**Problem requirements:** Every line below between the one holding "Click the TTFB 433ms marker label" and the one holding "Screen dimensions: 942x512", inclusive, should be copied exactly, and no other line.

**Exercise data:**

┄┄┄┄┄┄┄┄┄┄

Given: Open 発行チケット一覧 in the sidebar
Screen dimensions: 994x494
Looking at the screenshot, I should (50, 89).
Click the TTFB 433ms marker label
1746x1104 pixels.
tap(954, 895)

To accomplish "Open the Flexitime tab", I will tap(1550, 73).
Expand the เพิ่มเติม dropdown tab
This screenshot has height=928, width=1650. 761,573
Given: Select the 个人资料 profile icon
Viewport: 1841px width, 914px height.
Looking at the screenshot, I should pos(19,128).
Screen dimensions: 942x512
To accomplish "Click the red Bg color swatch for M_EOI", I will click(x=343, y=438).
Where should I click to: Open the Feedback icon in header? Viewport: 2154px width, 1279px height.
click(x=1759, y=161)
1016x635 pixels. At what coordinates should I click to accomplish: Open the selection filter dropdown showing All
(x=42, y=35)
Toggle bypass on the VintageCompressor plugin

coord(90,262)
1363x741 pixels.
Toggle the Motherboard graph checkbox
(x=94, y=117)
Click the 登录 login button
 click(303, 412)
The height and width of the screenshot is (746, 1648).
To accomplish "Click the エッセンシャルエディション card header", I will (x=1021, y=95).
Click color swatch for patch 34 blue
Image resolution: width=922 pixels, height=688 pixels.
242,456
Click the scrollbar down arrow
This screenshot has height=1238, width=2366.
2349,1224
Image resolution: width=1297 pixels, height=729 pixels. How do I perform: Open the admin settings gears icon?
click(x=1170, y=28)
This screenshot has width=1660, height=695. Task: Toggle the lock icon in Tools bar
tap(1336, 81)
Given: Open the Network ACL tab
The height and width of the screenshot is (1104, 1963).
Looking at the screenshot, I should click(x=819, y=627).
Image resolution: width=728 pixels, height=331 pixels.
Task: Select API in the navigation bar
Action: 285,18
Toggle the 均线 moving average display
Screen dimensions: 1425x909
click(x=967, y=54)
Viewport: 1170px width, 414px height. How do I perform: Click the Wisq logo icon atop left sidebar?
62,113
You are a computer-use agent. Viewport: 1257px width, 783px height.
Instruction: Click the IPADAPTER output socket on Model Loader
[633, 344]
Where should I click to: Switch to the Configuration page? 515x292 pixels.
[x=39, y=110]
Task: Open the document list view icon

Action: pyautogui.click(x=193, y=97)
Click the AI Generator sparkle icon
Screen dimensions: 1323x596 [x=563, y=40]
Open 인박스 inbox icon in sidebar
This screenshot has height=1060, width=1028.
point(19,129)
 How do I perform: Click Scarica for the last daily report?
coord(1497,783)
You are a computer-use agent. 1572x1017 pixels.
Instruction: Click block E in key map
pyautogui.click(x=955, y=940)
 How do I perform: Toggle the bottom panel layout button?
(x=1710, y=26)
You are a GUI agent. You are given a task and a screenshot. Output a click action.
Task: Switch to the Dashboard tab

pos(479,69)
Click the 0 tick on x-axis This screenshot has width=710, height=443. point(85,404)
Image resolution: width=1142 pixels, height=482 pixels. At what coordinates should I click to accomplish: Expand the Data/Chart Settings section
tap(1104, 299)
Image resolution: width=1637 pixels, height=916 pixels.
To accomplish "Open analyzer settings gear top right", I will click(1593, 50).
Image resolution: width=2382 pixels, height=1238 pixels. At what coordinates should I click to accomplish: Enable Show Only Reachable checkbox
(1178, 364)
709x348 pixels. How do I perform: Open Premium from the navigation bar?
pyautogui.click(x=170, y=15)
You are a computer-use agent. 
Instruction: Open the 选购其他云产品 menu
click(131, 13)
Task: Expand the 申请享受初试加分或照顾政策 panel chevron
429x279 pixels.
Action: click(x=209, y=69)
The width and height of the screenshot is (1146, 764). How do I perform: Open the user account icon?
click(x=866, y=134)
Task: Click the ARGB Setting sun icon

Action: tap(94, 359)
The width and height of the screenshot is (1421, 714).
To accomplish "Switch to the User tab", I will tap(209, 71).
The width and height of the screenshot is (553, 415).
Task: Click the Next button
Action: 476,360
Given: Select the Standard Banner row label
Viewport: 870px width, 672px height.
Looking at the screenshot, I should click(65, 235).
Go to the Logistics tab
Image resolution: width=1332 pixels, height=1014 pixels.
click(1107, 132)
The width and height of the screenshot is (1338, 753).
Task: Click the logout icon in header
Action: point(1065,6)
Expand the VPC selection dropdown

┄┄┄┄┄┄┄┄┄┄

**Task result:**
Click the TTFB 433ms marker label
1746x1104 pixels.
tap(954, 895)

To accomplish "Open the Flexitime tab", I will tap(1550, 73).
Expand the เพิ่มเติม dropdown tab
This screenshot has height=928, width=1650. 761,573
Given: Select the 个人资料 profile icon
Viewport: 1841px width, 914px height.
Looking at the screenshot, I should pos(19,128).
Screen dimensions: 942x512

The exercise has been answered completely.